By James Glynn

SYDNEY--Policy makers in Australia must remain set on achieving full employment, even as the economy continues to face pandemic-related risks, Luci Ellis, chief forecaster at the Reserve Bank of Australia said.

"The board remains committed to maintaining highly supportive monetary conditions. The aim of these policy settings is to support a return to full employment and inflation consistent with the target," Ms. Ellis told a business conference in Adelaide on Wednesday.

The comments come amid signs of full-blooded recovery for the Australian economy from a pandemic-induced recession a year earlier. The recovery has turned the debate among economists to the potential for the RBA to start raising interest rate much earlier than expected.

Ms. Ellis's comments suggest that there will be no rush at the RBA to wind in monetary stimulus.

Full employment is a precondition to achieve the rates of wages growth consistent with inflation being sustainably within the 2%-3% band, Ms. Ellis said.

"As economies move through recovery to the expansion phase, the focus naturally turns to sustaining that expansion. That means ensuring that demand continues to be supported for as long as spare capacity remains," she added.

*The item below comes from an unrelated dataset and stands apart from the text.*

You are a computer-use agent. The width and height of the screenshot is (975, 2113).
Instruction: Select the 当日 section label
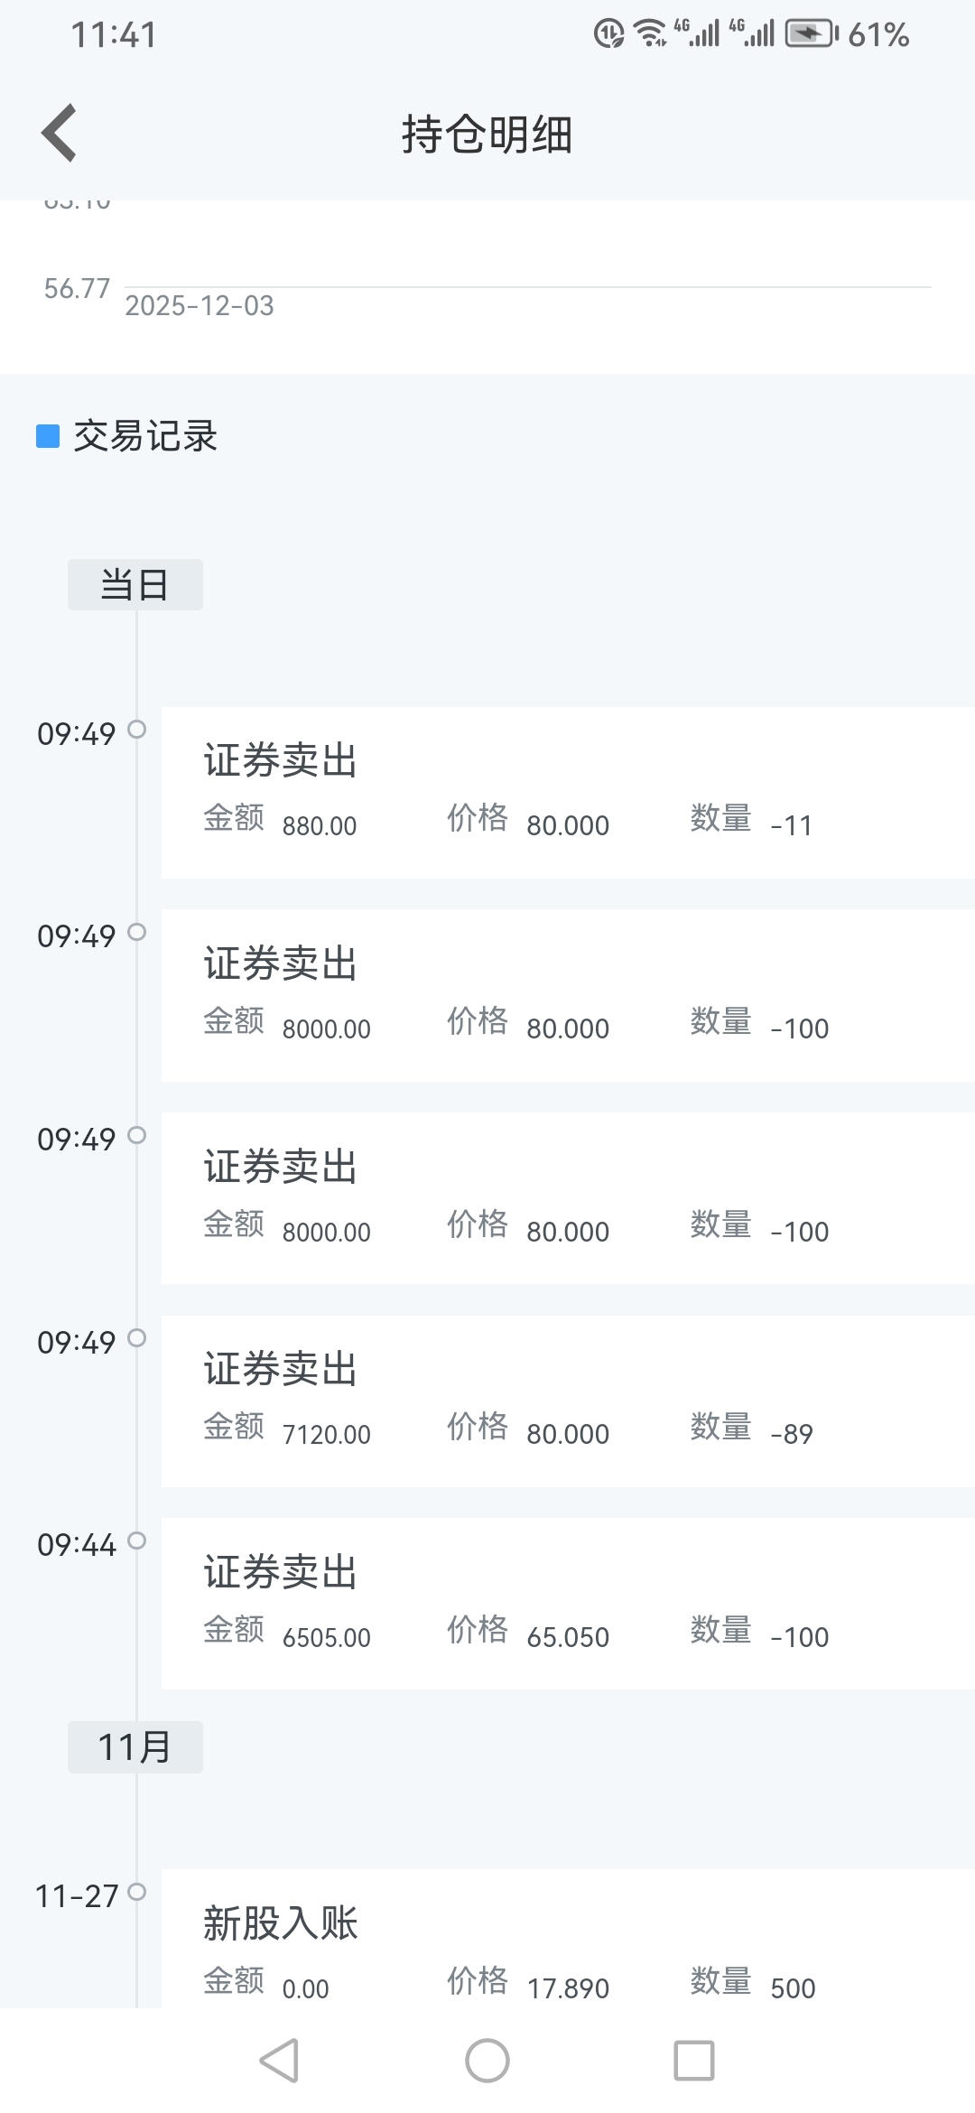point(135,585)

The RBA's next policy meeting on July 6 is expected to significantly reshape the central bank's guidance, with it recognizing more fully that the economic recovery is emerging at a faster-than-expected pace.

RBA Gov. Philip Lowe is expected to signal that the central bank will begin the process of exiting its scheme of holding down the three-year government yields, while sticking to a program of fairly robust government bond buying.

As chief forecaster for the RBA through the pandemic, Ms. Ellis said the wild swings in output and demand have been a "humbling experience." Still, there are clear lessons to be drawn.

Topping the list is the idea that when there are big economic shifts, "people adapt," and when the crisis has eased, "people bounce back," she said. And with regard to support coming from monetary and fiscal policy, "people respond."

The RBA's forecasts for the job market published in February proved incorrect. A new set of forecasts due in August are likely to show expectations for unemployment revised down ever further.

Data last week showed the unemployment rate fell to 5.1% in May from 5.5% in April, with underemployment also falling sharply. The data prompted a number of economists to bring forward their forecasts for when the RBA will start raising interest rates to 2022, from 2023.